Requirement: Format the lines of the material below as a JSON list of strings, one string per line, leaving out blank lines. Include only the lines from the one containing "The image size is (1568, 763)." through the one containing "click(x=544, y=205)", inclusive.

[Stored data]
────────────────

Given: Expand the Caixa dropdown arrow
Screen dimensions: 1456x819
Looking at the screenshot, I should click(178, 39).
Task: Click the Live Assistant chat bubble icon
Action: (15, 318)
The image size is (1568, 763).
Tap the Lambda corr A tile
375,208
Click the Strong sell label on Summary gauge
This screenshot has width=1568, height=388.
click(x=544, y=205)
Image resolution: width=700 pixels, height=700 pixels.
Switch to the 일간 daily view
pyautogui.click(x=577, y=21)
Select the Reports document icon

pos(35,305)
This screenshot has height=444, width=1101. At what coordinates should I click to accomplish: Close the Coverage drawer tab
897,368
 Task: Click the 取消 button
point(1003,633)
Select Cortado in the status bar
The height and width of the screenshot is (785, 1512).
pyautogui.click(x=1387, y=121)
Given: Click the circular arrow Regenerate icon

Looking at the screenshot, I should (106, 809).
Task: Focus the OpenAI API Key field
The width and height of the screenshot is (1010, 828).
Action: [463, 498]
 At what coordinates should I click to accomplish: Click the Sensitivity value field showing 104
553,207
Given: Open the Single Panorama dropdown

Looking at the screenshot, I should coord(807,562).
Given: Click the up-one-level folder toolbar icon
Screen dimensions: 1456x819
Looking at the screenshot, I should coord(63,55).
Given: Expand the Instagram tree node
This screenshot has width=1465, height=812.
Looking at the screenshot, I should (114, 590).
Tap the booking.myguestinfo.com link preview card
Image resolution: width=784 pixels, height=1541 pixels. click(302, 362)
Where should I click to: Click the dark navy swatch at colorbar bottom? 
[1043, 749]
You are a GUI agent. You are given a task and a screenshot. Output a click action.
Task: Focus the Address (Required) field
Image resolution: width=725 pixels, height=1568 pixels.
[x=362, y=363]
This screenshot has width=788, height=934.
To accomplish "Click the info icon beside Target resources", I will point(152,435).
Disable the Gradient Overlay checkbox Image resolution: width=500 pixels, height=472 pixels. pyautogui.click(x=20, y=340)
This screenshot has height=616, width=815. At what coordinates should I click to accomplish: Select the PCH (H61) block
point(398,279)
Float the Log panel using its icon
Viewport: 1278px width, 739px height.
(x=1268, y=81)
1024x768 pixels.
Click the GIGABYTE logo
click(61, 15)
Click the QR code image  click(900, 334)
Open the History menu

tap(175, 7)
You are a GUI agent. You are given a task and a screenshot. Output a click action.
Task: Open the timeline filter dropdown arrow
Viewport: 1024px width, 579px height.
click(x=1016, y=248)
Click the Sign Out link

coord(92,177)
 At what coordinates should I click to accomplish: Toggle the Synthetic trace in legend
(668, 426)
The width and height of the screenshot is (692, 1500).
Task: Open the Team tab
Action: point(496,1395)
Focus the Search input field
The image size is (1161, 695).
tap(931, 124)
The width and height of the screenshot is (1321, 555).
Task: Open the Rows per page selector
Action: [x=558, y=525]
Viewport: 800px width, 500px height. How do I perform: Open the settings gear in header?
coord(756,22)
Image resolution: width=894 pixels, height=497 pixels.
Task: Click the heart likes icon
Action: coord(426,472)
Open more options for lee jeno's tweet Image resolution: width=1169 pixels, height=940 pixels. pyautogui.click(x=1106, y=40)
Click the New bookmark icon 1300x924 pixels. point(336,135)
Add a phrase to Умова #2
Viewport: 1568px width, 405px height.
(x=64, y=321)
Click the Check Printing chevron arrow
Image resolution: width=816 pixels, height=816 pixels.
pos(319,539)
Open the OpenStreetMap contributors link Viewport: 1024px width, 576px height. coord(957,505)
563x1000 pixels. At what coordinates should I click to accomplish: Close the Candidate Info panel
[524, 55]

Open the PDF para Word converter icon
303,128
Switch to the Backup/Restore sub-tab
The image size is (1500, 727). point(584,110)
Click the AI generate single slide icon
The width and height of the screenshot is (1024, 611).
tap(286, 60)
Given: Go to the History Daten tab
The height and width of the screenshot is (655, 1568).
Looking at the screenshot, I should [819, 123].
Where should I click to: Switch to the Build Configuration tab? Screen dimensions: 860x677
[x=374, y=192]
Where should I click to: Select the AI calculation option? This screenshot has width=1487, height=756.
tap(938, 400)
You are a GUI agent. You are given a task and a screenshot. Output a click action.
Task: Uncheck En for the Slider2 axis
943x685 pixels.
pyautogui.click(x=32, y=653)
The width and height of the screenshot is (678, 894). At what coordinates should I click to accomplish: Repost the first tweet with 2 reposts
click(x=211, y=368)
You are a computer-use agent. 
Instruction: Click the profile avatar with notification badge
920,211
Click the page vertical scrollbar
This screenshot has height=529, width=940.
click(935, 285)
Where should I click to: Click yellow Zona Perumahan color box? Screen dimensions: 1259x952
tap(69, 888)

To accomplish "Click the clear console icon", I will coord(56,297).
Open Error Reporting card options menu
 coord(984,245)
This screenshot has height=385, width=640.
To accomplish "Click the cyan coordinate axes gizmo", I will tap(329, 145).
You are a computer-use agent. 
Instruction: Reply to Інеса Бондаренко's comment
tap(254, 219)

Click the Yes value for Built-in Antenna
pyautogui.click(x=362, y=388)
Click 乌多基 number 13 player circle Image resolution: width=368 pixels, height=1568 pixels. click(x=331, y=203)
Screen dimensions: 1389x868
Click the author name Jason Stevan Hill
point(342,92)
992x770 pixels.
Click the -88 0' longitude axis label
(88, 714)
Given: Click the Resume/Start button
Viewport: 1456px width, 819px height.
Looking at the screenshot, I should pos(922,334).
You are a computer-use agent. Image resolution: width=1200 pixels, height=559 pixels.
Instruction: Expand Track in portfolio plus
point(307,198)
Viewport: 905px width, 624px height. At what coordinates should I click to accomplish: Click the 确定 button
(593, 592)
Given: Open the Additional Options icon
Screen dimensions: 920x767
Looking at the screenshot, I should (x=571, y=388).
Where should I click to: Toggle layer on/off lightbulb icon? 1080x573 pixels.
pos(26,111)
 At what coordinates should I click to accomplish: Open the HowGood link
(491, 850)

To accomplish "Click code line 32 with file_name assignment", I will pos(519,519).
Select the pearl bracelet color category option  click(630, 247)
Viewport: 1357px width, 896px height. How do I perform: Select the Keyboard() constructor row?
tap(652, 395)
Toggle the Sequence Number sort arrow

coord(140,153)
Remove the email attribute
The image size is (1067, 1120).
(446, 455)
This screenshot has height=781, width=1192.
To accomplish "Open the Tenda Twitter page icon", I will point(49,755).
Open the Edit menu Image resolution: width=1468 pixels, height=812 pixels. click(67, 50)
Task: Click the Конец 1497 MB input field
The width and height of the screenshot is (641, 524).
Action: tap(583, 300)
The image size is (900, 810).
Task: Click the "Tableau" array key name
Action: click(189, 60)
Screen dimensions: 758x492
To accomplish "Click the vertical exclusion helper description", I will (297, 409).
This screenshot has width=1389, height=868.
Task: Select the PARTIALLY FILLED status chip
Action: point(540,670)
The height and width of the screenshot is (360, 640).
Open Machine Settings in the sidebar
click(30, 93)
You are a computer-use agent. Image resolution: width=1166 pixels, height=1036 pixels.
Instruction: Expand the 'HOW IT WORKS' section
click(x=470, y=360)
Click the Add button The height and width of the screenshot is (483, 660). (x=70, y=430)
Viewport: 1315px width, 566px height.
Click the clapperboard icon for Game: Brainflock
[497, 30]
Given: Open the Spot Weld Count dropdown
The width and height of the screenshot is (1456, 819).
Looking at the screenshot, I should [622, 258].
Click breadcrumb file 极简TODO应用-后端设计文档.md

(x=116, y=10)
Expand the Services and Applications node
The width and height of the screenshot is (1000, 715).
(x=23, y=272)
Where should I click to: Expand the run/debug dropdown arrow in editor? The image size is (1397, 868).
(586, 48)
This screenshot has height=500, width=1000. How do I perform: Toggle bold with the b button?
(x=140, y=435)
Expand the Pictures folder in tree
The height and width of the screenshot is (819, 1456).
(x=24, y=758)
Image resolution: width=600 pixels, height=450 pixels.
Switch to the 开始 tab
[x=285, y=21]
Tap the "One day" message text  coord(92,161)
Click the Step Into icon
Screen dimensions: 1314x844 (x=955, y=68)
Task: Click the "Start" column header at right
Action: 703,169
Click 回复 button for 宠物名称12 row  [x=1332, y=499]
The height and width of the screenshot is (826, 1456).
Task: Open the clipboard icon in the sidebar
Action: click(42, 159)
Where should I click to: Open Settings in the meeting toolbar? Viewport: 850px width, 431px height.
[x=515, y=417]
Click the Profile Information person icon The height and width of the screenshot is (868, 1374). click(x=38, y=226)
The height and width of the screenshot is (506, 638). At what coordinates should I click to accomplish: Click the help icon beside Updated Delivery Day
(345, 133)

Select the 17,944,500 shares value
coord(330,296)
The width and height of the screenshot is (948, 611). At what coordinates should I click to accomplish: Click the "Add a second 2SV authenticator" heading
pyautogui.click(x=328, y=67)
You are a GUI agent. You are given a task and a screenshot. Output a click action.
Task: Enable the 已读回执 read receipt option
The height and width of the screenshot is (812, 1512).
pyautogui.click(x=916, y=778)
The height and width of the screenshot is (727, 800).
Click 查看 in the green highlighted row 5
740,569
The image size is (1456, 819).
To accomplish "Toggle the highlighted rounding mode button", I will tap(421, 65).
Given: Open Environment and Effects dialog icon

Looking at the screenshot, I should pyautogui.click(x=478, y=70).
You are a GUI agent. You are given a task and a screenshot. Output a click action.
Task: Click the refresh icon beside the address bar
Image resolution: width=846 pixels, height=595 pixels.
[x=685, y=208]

────────────────

Reply:
[
  "The image size is (1568, 763).",
  "Tap the Lambda corr A tile",
  "375,208",
  "Click the Strong sell label on Summary gauge",
  "This screenshot has width=1568, height=388.",
  "click(x=544, y=205)"
]